Five facts you probably don’t know about the Winter Olympics
The Winter Olympics hasn’t been around as long as it’s sun-splashed sibling and to many, in warm climates, it remains a mystery. So unless you are Olympic historian David Wallechinsky, here are five facts you probably didn’t know about the Winter Games.
1. Figure skating and ice hockey in the summer: It’s difficult to believe, but figure skating and ice hockey started in the Summer Olympics. Figure skating debuted in 1908 in London and then, after a hiatus of a couple Games, returned in 1920 in the Summer Games in Antwerp, Belgium — but the competition was held separately in April. Ice hockey first showed up in Antwerp. Both sports debuted in the Winter Games in 1924 in Chamonix, France.
2. Remember the Denver Olympics? You don’t remember when the Olympic flag was raised in Colorado? That’s because it never happened. In 1970, Denver was awarded the 1976 Games at a meeting in Amsterdam. But over the next two years fears grew about the costs and environmental impact. In 1972, Denver became the only city awarded the Games to back out. Innsbruck, Austria, hosted in 1976.
3. The country with the most medals is …: The U.S. of … whoa, wait a minute. It’s actually Norway, a country of 5.233 million people and about 75,000 reindeer. Norway has won 329 Winter Olympics medals, with the U.S. in second, with 282. The amazing thing has been Norway’s dominance in cross-country skiing, which accounts 107 of its medals. The U.S. has one in cross-country skiing.
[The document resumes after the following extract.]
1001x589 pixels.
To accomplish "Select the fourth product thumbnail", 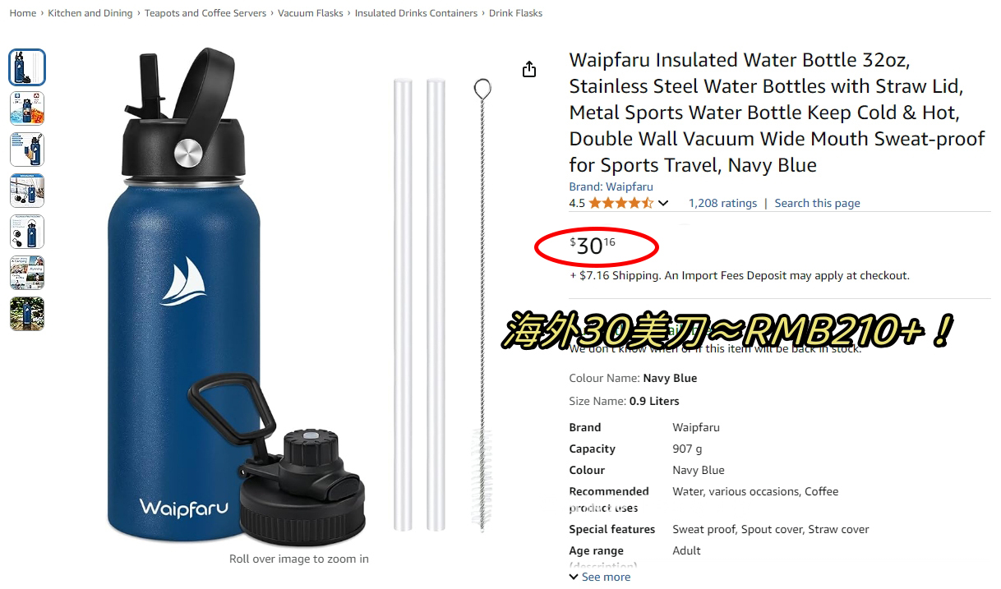I will [x=27, y=191].
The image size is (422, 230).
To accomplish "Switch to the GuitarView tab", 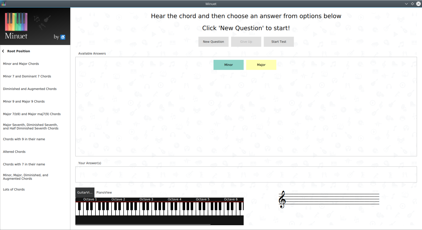I will 85,193.
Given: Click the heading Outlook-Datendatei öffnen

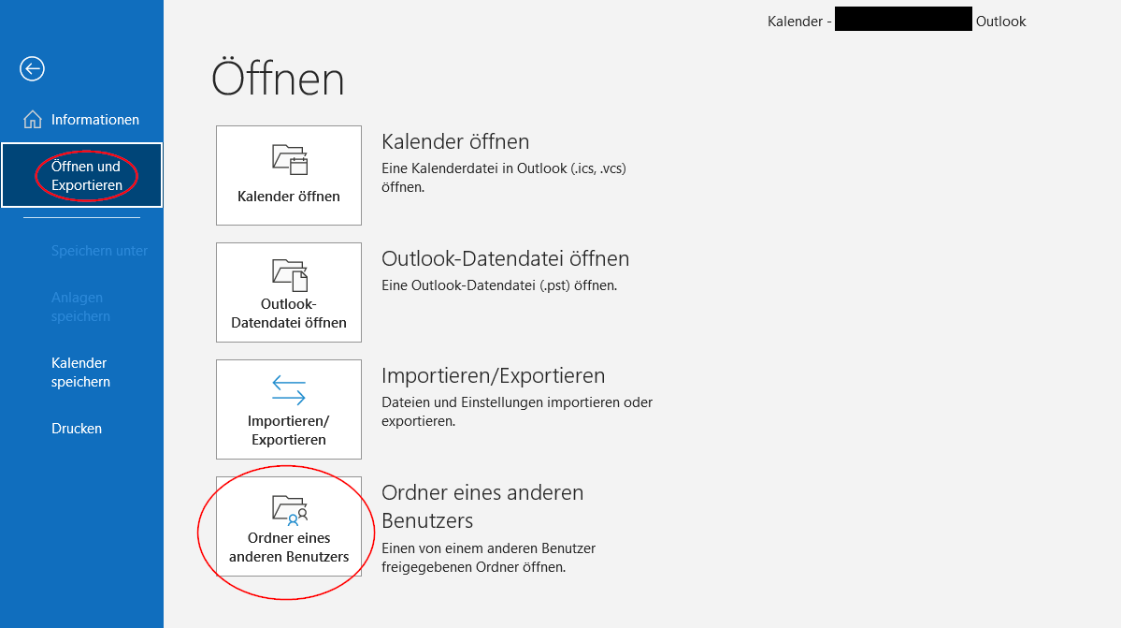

4. How Walt Disney saved the Olympics: No, he didn’t save the Olympic movement, but he helped pull together the 1960 Games at Squaw Valley (Lake Tahoe). Squaw Valley was very small and totally ill prepared to host the Games. So they called on Disney to do the opening and closing ceremonies. He brought in more than 5,000 people to help him with pageantry and he got a lot of help from USC.
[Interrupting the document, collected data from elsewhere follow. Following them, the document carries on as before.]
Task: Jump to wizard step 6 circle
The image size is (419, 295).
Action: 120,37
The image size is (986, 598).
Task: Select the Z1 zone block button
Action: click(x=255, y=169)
5. When the Games went to the dogs: It only happened once but dog-sled racing was a demonstration sport at the 1932 Games at Lake Placid, N.Y. There were 12 humans and 72 dogs. They each traversed a 25-mile course twice. A Canadian won the gold, as one of only two countries participating. Given the recent controversies with the Iditarod, it’s unlikely this sport will come back for another try.